Regularization

1. Basics
2. Specific to Neural Networks

1. Basics

1.1. Purpose

Prevent overfitting by adding a penalty to the model's complexity.

1.2. Techniques

Common forms of regularization include L1 (Lasso) and L2 (Ridge) regularization, which add penalties based on the absolute and squared values of model parameters, respectively.

1.2.1. L1(Lasso)

leads to a sparse model with most parameters set to zero due to the nature of the penalty's contour with respect to the parameters.
can be used as a feature selector then: to find out which features are essential and increasing model Interpretability

1.2.2. L2(Ridge)

promotes lower moduli of parameters.
aka weight decay
- derivative of L2 norm is a linear absolute term that is subtracted from gradients during Stochastic Gradient Descent (SGD)

1.2.3. Elastic Net

combination of L1 and L2

1.2.4. Batch Norm

1.2.5. Dropout

1.2.6. Data Augmentation

1.3. Effect

Regularization encourages the model to have smaller parameter values, reducing its complexity and preventing it from fitting noise in the training data.

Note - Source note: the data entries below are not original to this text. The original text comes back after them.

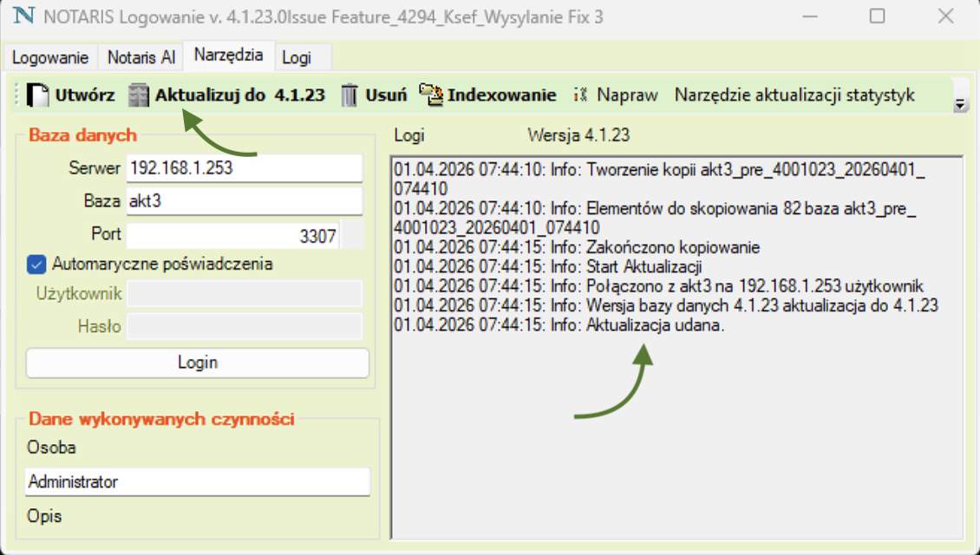Viewport: 980px width, 555px height.
Task: Click the Usuń trash bin icon
Action: point(349,95)
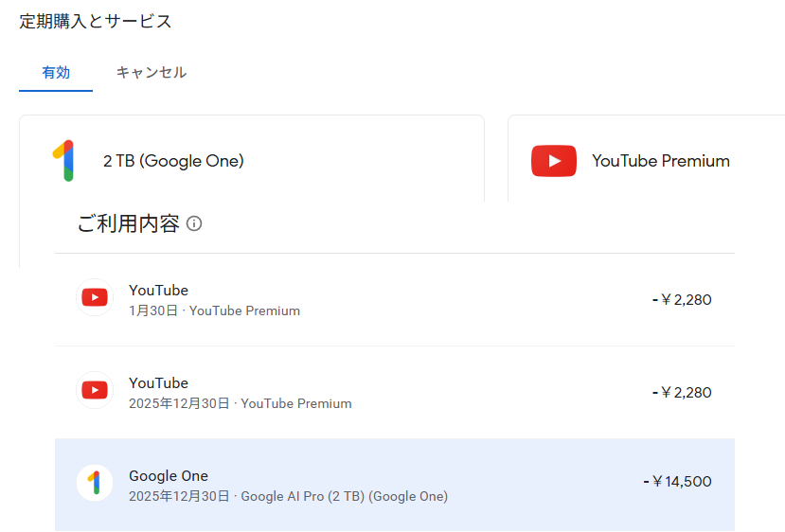Switch to the 有効 tab
The image size is (785, 532).
point(56,72)
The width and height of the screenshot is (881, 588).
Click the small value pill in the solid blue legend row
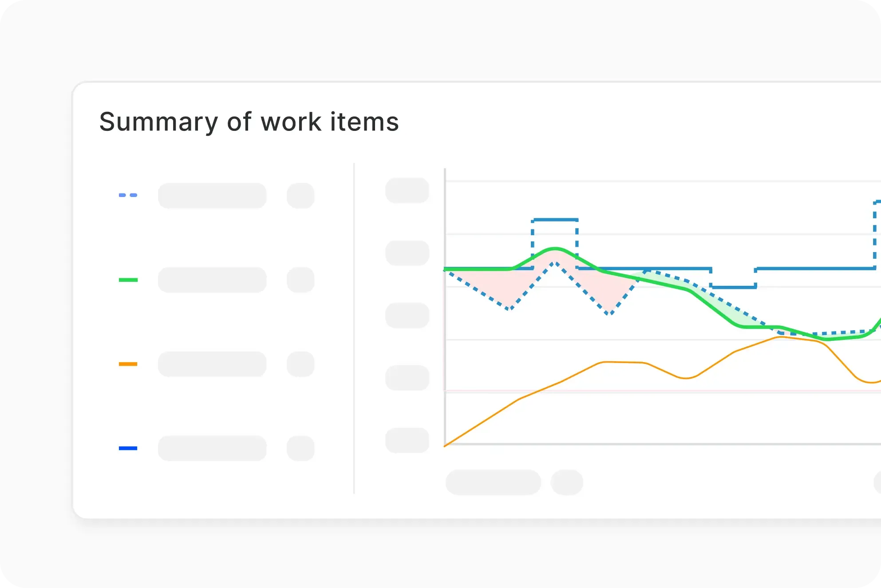pyautogui.click(x=300, y=448)
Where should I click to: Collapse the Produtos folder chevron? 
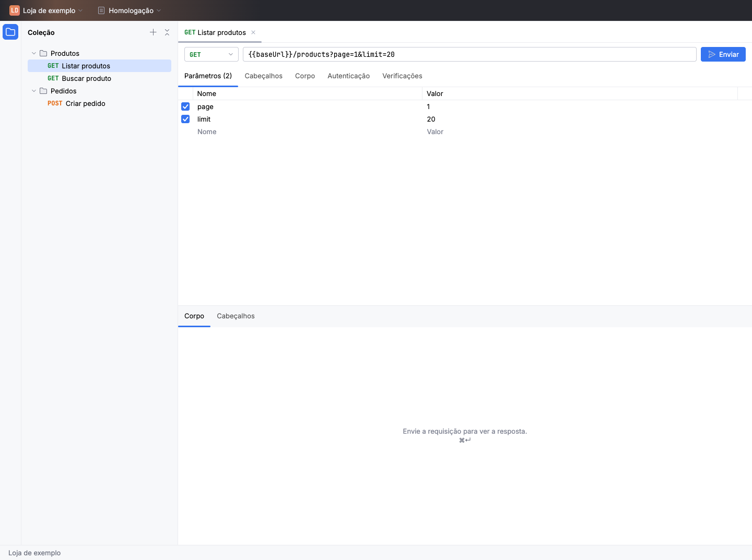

1.4. Bias-Variance Trade-off

It introduces a trade-off between fitting the training data well and having a simpler model that generalizes better to new, unseen data.

1.5. Lambda (Hyperparameter)

The strength of regularization is controlled by a hyperparameter (lambda or alpha) that can be tuned to achieve the desired balance between bias and variance.

1.6. Benefits

It helps improve model stability, reduce overfitting, and make models more robust in real-world scenarios.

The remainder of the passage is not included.